16 Septembre 2020 , Rédigé par Libération Publié dans #Politique, #Environnement

"Amish" - Quand à l'abaissement du débat politique s'ajoute la ringardise présidentielle...

Ringardise

Avant-hier, les «chevelus en sandales et pulls qui grattent». Hier, les «Khmers verts», les «ayatollahs de l’écologie». Désormais… les «amishs». En voilà une trouvaille subtile et inventive qu’a dégotée Emmanuel Macron pour moquer les élus EE-LV et de gauche mobilisés pour réclamer un moratoire et un débat sur le déploiement de la 5G.

Certes, les Verts ont l’habitude de servir d’épouvantails obscurantistes, d’être taxés de dangereux décroissants, de végans excités, d’austères dépourvus du sens de la fête (voir l’épisode de feu le sapin de Noël bordelais). La tactique est éculée, à défaut d’être constructive. Car Emmanuel Macron, chantre de la «pensée complexe», ne s’est pour le coup pas foulé. Refuser en bloc une innovation technologique est un peu court. Mais y voir un bienfait au seul motif que c’est une innovation, est-ce ainsi que l’on remporte la palme de la modernité ? Est-ce avoir fait le tour de la notion de progrès ?

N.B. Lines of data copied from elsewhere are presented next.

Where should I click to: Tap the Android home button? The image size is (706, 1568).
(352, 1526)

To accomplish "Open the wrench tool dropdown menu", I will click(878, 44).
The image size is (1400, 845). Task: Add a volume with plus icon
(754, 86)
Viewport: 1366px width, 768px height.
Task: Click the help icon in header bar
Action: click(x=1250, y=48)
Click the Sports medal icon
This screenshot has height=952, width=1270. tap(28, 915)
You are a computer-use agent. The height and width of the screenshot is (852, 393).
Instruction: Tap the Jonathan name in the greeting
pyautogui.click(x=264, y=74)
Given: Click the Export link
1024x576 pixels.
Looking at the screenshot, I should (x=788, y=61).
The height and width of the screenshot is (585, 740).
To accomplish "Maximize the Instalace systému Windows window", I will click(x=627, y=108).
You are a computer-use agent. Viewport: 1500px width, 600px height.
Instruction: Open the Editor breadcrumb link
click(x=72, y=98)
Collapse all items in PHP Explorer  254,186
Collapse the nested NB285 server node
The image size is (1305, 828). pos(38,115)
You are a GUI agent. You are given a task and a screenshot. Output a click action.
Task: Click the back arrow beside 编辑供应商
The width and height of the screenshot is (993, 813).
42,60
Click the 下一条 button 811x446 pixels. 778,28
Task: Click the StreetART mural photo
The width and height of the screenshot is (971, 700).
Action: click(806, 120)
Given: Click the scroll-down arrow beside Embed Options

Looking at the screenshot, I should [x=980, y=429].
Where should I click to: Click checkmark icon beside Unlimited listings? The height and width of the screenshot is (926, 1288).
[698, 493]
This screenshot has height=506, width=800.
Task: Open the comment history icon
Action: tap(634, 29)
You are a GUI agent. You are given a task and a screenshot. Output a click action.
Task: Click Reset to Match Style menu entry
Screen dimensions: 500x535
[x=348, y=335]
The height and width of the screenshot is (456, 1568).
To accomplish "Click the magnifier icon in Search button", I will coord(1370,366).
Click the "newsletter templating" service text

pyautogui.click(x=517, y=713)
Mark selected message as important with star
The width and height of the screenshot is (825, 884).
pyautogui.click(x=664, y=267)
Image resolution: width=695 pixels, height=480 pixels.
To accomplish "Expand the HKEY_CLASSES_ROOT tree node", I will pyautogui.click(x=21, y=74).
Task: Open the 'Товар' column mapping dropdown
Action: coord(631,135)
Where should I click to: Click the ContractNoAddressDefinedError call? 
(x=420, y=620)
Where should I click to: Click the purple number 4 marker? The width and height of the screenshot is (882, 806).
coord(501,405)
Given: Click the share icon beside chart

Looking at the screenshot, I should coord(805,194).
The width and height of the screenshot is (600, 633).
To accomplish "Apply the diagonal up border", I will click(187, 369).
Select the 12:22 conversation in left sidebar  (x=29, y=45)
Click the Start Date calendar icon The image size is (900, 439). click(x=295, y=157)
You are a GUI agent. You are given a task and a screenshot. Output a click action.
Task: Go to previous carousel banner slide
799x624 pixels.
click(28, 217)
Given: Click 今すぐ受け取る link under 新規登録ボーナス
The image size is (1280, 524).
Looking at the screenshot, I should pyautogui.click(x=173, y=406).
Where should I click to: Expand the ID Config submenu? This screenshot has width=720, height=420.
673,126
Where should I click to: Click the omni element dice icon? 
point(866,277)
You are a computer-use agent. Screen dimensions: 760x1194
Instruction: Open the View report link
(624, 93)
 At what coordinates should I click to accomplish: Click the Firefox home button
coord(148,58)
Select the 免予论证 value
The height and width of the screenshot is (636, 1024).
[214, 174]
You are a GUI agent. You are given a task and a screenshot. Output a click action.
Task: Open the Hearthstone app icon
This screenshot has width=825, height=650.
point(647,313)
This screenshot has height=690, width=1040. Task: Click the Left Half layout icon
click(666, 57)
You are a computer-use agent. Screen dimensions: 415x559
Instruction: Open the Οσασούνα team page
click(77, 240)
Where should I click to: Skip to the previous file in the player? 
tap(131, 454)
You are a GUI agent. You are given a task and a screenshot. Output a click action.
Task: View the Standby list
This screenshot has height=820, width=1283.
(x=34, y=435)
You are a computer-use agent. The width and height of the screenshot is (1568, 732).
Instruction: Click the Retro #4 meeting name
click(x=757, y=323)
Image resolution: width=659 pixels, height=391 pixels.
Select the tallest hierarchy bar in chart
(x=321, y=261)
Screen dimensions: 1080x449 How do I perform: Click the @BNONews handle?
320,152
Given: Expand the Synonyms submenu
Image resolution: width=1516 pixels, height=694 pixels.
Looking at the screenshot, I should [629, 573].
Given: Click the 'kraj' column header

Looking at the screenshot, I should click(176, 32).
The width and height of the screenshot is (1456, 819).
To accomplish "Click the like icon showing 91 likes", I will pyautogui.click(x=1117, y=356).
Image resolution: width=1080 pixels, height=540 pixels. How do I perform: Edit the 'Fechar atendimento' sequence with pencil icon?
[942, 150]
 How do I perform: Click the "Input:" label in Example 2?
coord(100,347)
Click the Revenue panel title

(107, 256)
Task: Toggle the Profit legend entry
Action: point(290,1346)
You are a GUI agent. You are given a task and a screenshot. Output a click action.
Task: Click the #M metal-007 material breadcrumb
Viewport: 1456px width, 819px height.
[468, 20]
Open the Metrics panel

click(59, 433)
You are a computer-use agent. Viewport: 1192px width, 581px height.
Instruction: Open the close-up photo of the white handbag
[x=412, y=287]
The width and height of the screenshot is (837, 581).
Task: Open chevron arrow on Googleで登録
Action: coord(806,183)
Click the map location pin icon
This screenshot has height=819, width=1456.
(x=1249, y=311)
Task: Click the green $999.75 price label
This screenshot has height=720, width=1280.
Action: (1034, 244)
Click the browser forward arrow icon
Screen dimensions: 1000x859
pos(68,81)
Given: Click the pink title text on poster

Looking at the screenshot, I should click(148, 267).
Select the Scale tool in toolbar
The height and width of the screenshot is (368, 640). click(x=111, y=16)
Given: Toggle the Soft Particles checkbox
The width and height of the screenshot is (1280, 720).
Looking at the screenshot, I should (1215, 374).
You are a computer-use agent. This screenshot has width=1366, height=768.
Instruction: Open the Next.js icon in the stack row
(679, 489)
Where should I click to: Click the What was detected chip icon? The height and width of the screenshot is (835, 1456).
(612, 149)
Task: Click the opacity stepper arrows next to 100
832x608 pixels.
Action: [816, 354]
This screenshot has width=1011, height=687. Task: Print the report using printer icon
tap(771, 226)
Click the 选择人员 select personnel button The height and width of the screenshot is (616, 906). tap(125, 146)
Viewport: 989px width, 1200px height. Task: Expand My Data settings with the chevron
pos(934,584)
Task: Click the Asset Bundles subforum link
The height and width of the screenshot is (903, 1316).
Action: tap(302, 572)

Ses opposants lui ont renvoyé ses compliments de ringardise et de posture. Que Macron veuille en découdre avec ses adversaires verts en les cornérisant dans une «écologie du moins» face à ce qui serait une «écologie du mieux» est une chose. Mais c’est vite oublier la parole donnée en juin à la Convention citoyenne pour le climat. Ces 150 personnes auxquelles le Président savait gré de «tourner le dos au modèle de la décroissance», et dont il promettait de retenir les propositions, sauf trois d’entre elles. Leur demande d’un moratoire sur la 5G ne figurait pas parmi ces «jokers».

Discréditer l’émetteur est par ailleurs commode pour se débarrasser de son message. Sans opposer d’emblée un «niet» à la 5G, de multiples questions méritent pourtant d’être posées, dans le calme et, de part et d’autre, sans oukase. Son impact environnemental d’abord ; son utilité sociale (à ce titre, la cantonner au visionnage de «pornos en HD dans un ascenseur», dixit Eric Piolle, était aussi un raccourci) ; la priorité de franchir ce cap quand il faudrait déjà en finir avec les zones blanches ; ses enjeux de souveraineté et de sécurité ; ses risques sanitaires.

Dans la même intervention - sans risques, devant un parterre de startuppeurs de la French Tech -, Macron a eu beau jeu d’en appeler à un «débat éclairé». Le voilà bien parti. Pour en poser le cadre, peut-être eut-il fallu éviter d’emblée de se ranger du côté de la France «des Lumières» contre les tenants du «retour à la lampe à huile». Conseil d’amish.